Cyanobacterium

Scientific classification
- Domain: Bacteria
- Kingdom: Bacillati
- Phylum: Cyanobacteriota
- Class: Cyanophyceae
- Order: Chroococcales
- Family: Cyanobacteriaceae Komárek et al. 2014
- Genus: Cyanobacterium Rippka & Cohen-Bazire 1983 [validated 2022]
- Species: Cyanobacterium stanieri; "Cyanobacterium aponinum";

= Cyanobacterium (genus) =

Genus of cyanobacteria

Cyanobacterium is a genus of cyanobacteria. Unusual for cyanobacteria, it is published under the International Code of Nomenclature of Prokaryotes (with a living-culture type specimen). It became a validly published name in 2022.
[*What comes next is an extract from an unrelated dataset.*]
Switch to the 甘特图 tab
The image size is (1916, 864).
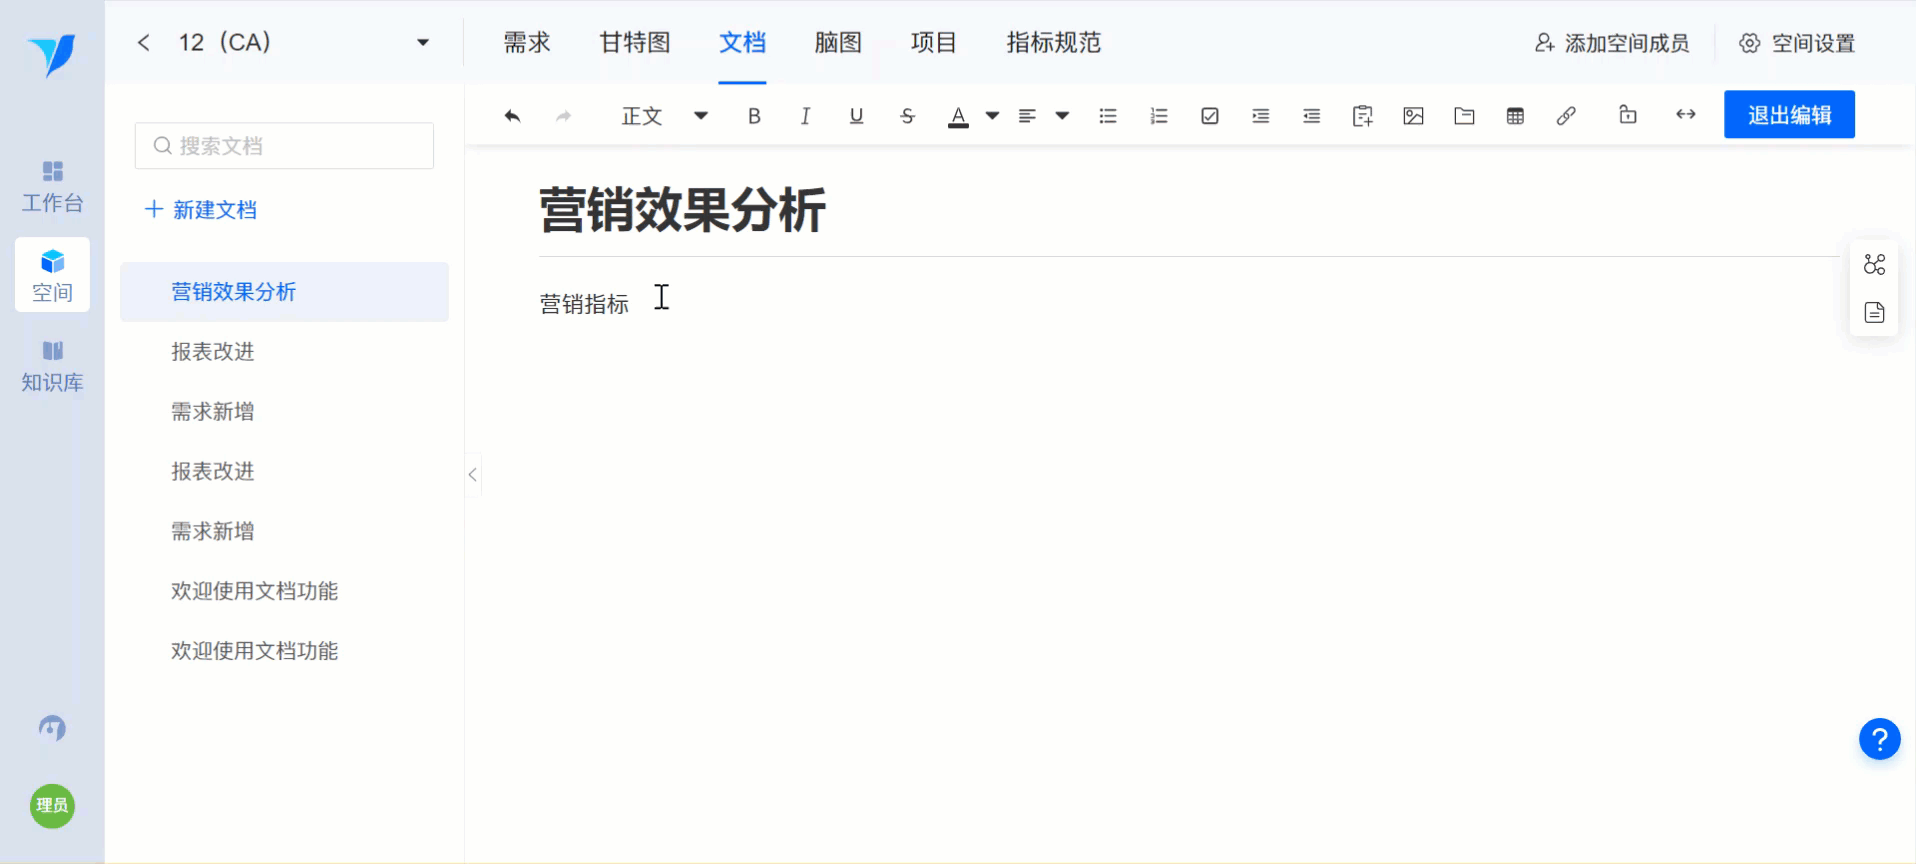[x=635, y=42]
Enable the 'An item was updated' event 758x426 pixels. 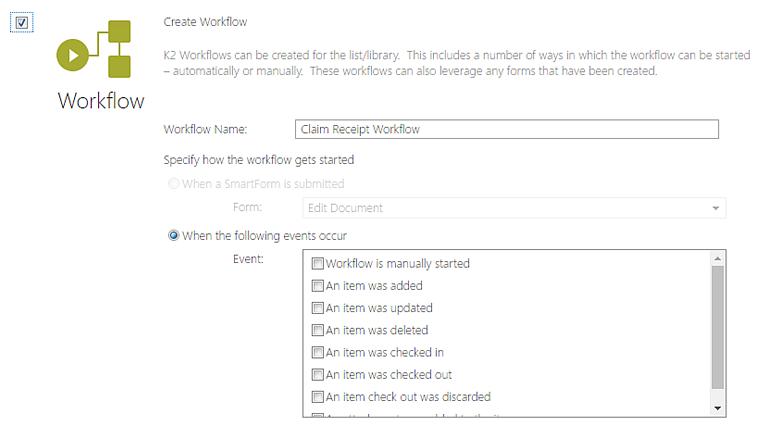pos(318,308)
It contains one validly-published species, the type species Cyanobacterium stanieri. There is an effectively (but not validly) published "Cyanobacterium aponinum" .

GTDB splits Cyanobacterium stanieri into two species-sized clusters and reports three more unnamed species clusters in its understanding of Cyanobacterium. The "Cyanobacterium aponinum PCC 10605" RefSeq genome GCF_000317675.1 is assigned to different genus with a placeholder name, PCC-10605, under GTDB's version of Cyanobacteriaceae. GTDB's version of the Cyanobacteriaceae also includes Geminocystis and two more placeholder genera.